**READING PASSAGE**

------------------------------------

It took little effort to organize the notes I jotted down for this talk around the seven words that the Trump administration was reported to have banned the Centers for Disease Control from using. All seven words—from “fetus” to “evidence-based”—are words that reflect on our understanding of choice.

Choice is a great burden. The call to invent one’s life, and to do it continuously, can sound unendurable. Totalitarian regimes aim to stamp out the possibility of choice, but what aspiring autocrats do is promise to relieve one of the need to choose. This is the promise of “Make America Great Again”—it conjures the allure of an imaginary past in which one was free not to choose.

I’ve been surprised, in the last year, that the resurgence of interest in some of the classic books on totalitarianism has not brought back Erich Fromm’s wonderful Escape from Freedom (though Fromm, who was a psychoanalyst and social psychologist, has been rediscovered by many people in the mental health profession because he introduced the idea of “malignant narcissism”). In the introduction, Fromm apologizes for what he perceives as sloppiness, which he says stems from the need to write the book in a hurry: he felt that the world was on the verge of catastrophe. He was writing this in 1940.

------------------------------------

**GIVEN INFORMATION**
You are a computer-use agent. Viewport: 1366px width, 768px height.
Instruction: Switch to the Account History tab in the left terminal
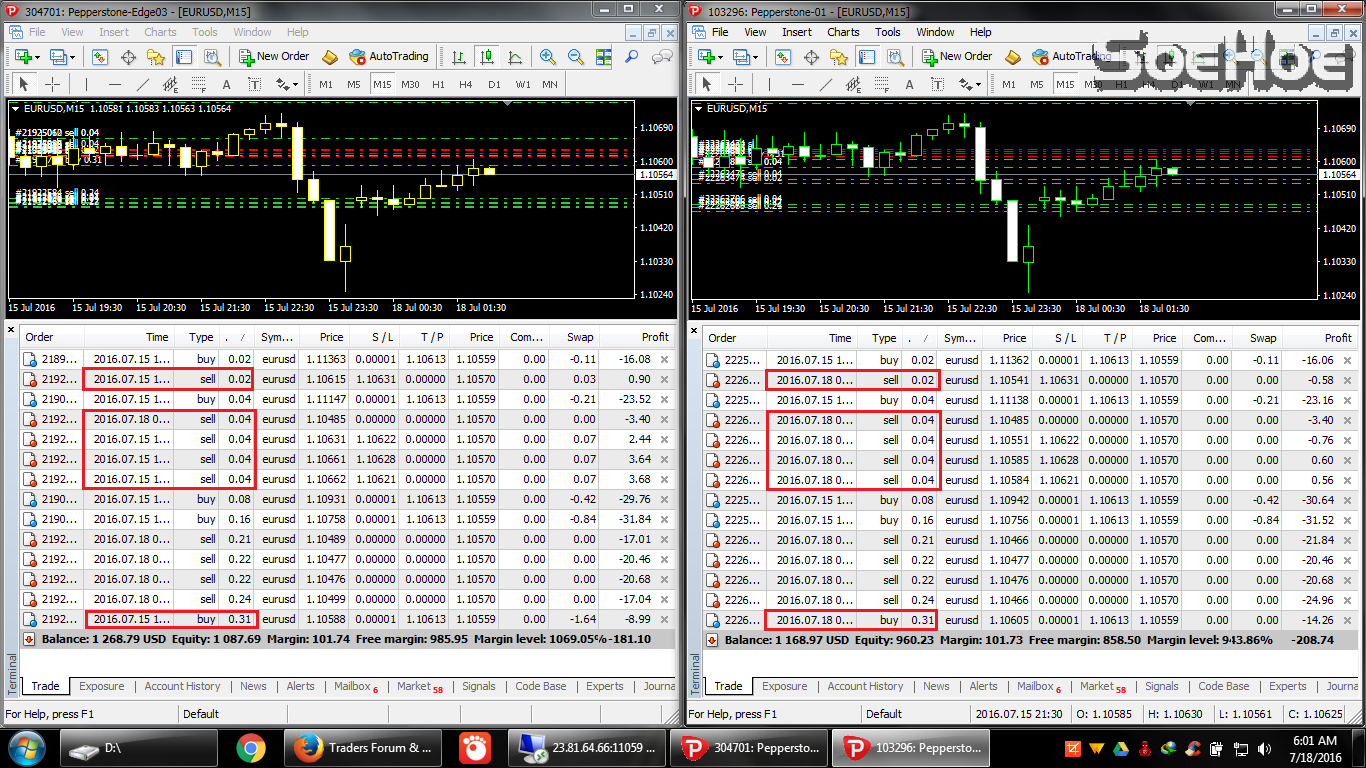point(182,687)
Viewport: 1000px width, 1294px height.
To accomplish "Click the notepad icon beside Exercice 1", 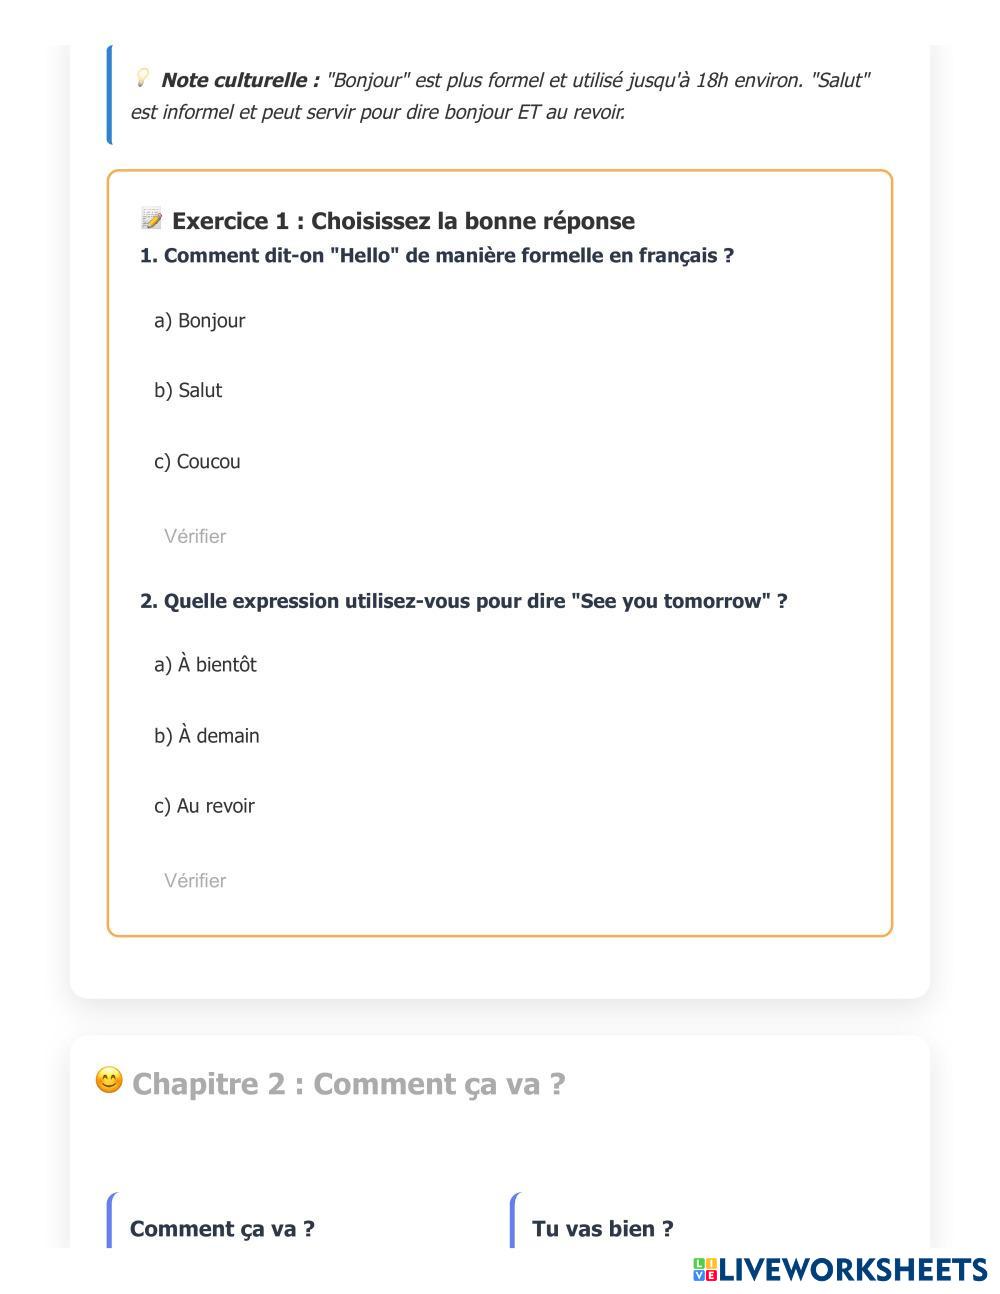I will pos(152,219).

------------------------------------

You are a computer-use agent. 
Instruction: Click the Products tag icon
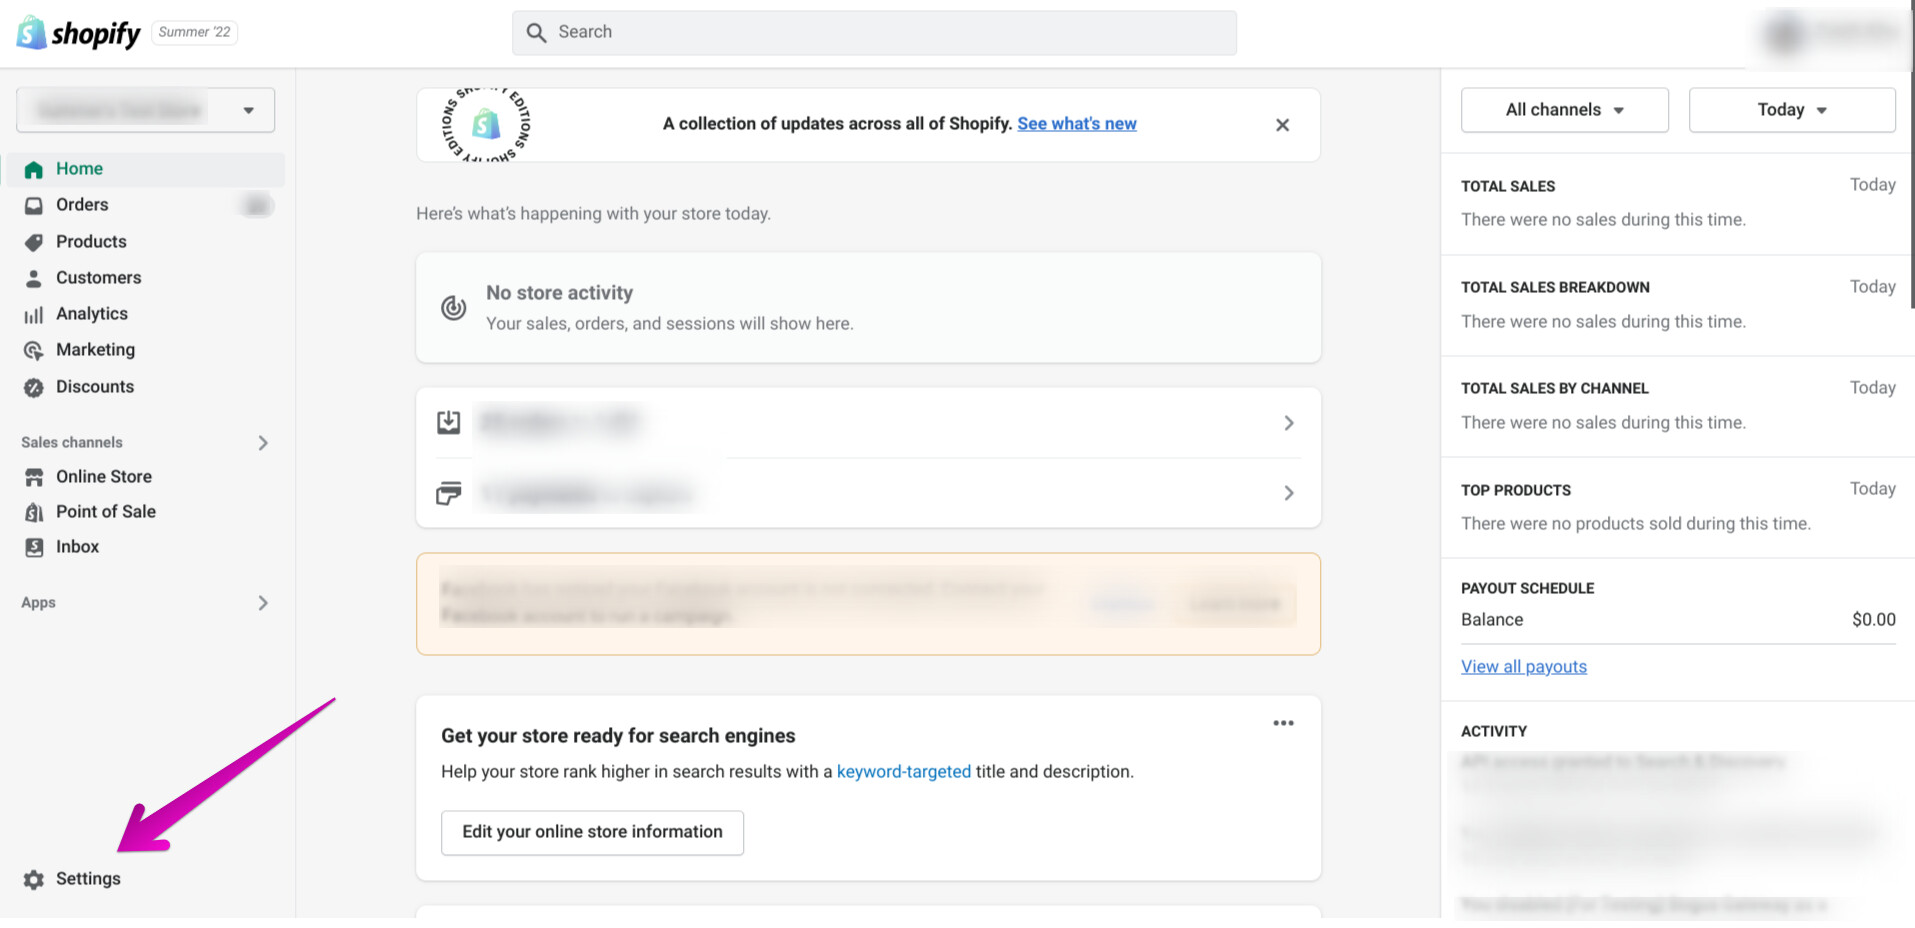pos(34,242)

------------------------------------

**PROMPT 1**
In the passage about choice, what idea did Erich Fromm introduce that led many people in the mental health profession to rediscover him?
**PROMPT 2**
Continue the passage about choice from its final sentence.

**RESPONSE 1**
The idea of "malignant narcissism."

**RESPONSE 2**
In the book, Fromm proposes that there are two kinds of freedom: “freedom from,” which we all want—we all want our parents to stop telling us what to do—and “freedom to,” which can be difficult or even unbearable. This is the freedom to invent one’s future, the freedom to choose. Fromm suggests that at certain times in human history the burden of “freedom to” becomes too painful for a critical mass of people to bear, and they take the opportunity to cede their agency—whether it’s to Martin Luther, Adolf Hitler, or Donald Trump.

No wonder Trump appears to be obsessed with people who embody choice. Immigrants are his most frightening imaginary enemy, the ones who need to be “extremely vetted,” blocked out with a wall, whose crimes need to be reported to a special hotline and whose families need to be kept out of this country. It puts me in mind of the “aggressive monitoring” for the cancer that’s sure to come. Transgender people have been another target of Trump’s apparently spontaneous lashing out—witness the transgender ban in the military, the rescinding of protections for transgender students, and now the ban on the very word “transgender.”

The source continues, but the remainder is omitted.